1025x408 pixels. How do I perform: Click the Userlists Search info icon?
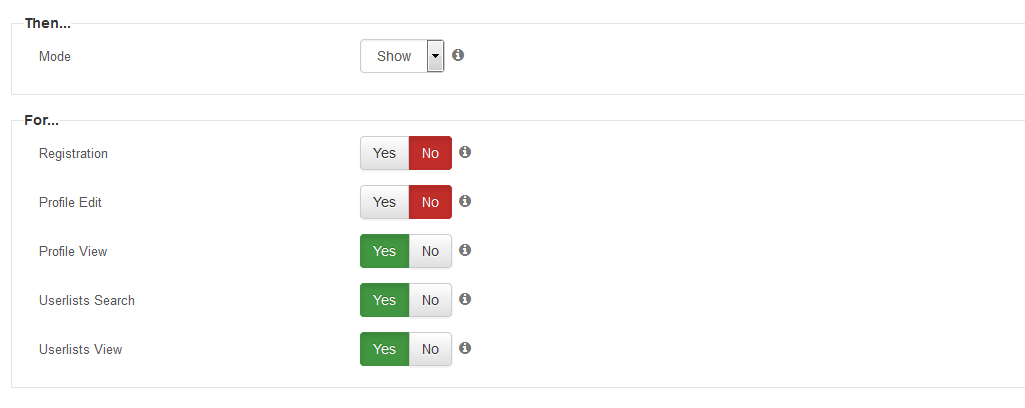coord(465,299)
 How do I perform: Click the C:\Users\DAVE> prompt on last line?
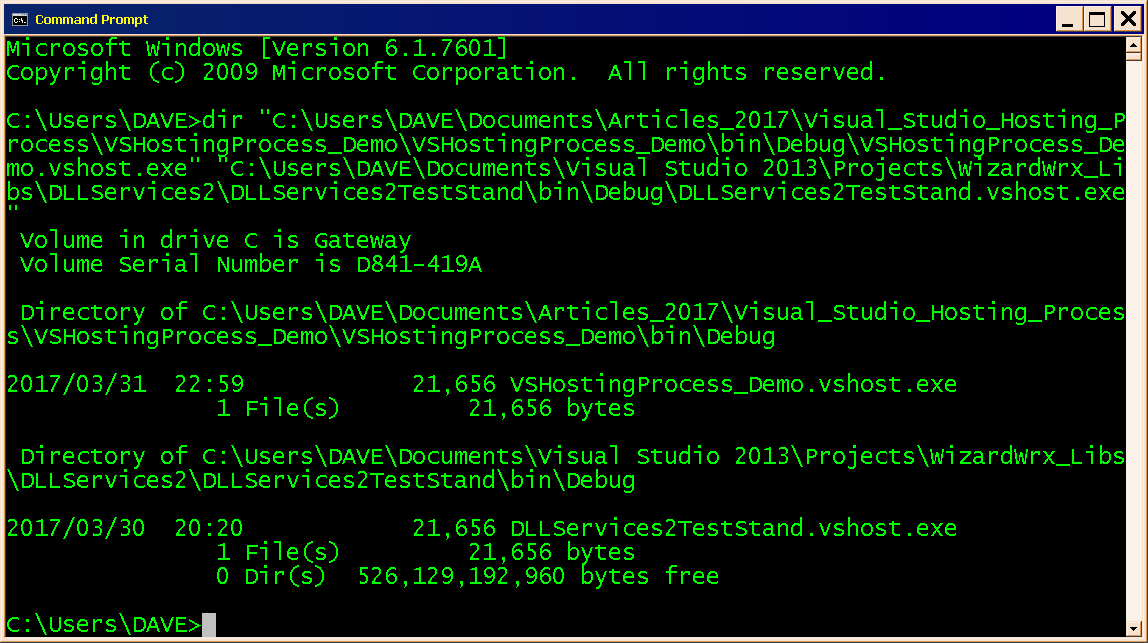pos(103,625)
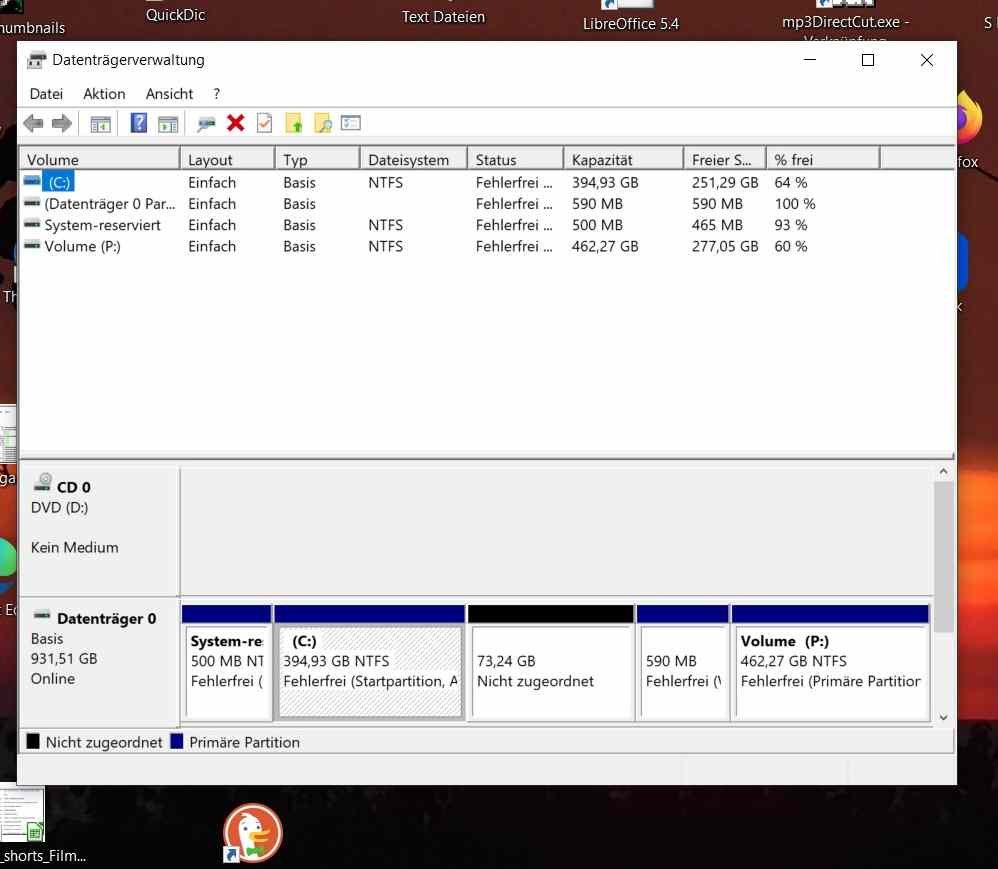Click the folder icon with green arrow
The height and width of the screenshot is (869, 998).
click(x=294, y=123)
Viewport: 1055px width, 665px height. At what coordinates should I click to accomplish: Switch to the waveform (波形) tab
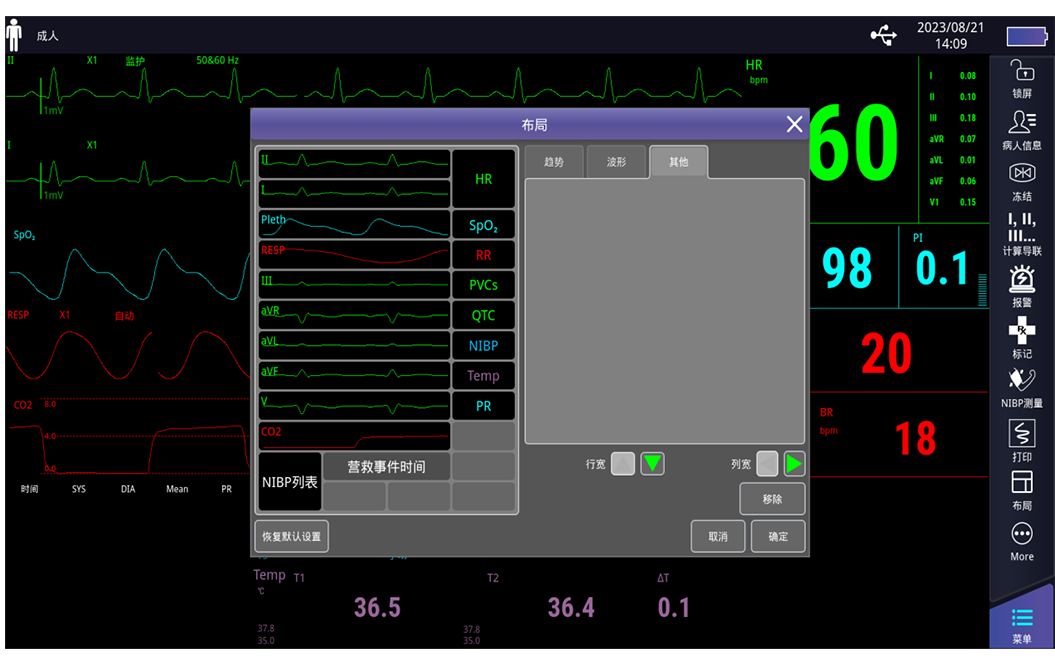[616, 162]
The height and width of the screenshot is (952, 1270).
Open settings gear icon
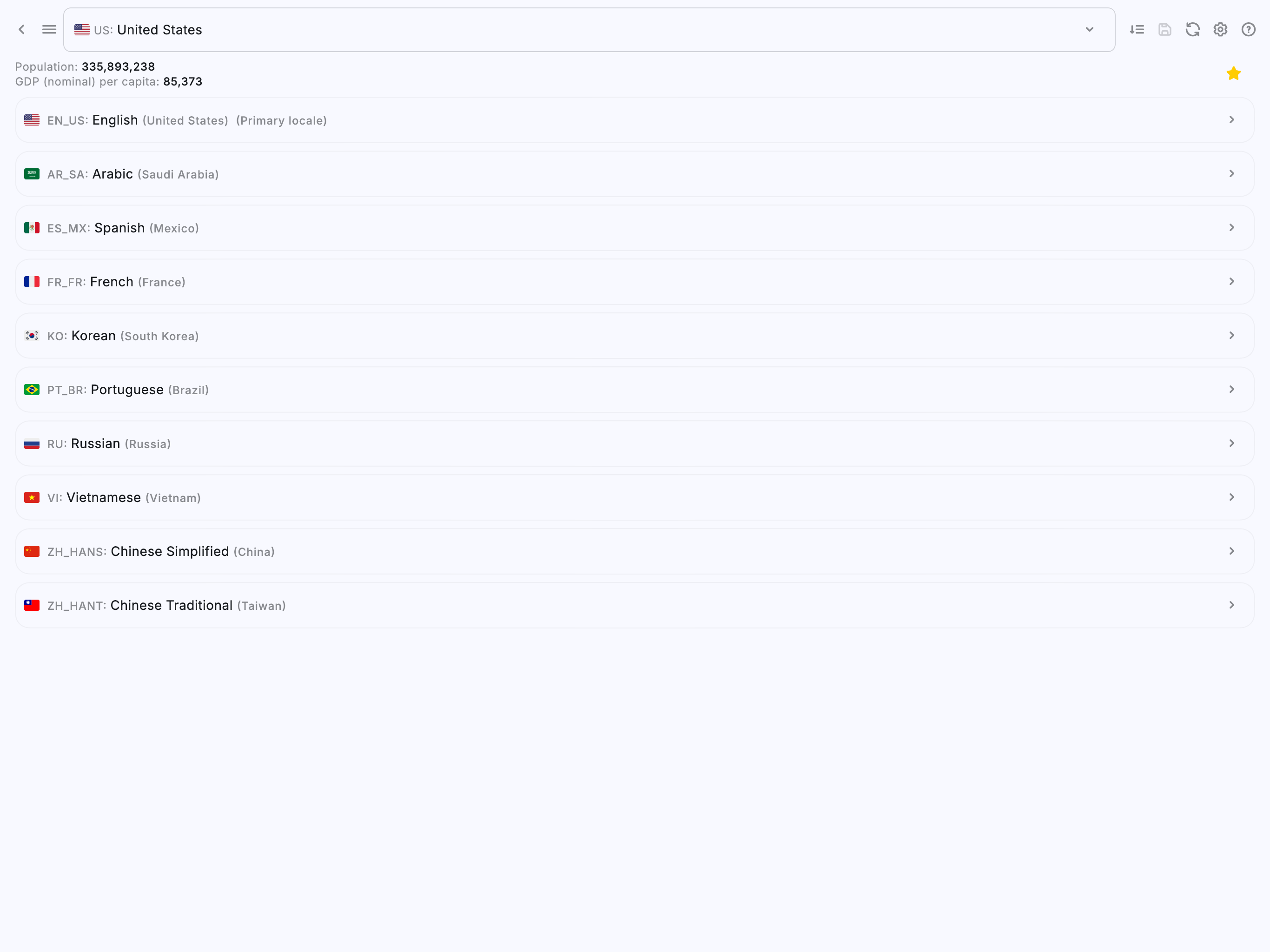[x=1220, y=29]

Task statement: Give all of the material again, exactly, apart from the pictures.

Solution to the exercise:
1025x408 pixels. How do I perform: Click the Userlists Search info icon?
coord(465,299)
 How do I perform: Click the C:\Users\DAVE> prompt on last line?
pos(103,625)
Click the folder icon with green arrow
The height and width of the screenshot is (869, 998).
click(x=294, y=123)
Viewport: 1055px width, 665px height. At what coordinates should I click to accomplish: Switch to the waveform (波形) tab
[616, 162]
The height and width of the screenshot is (952, 1270).
Open settings gear icon
[x=1220, y=29]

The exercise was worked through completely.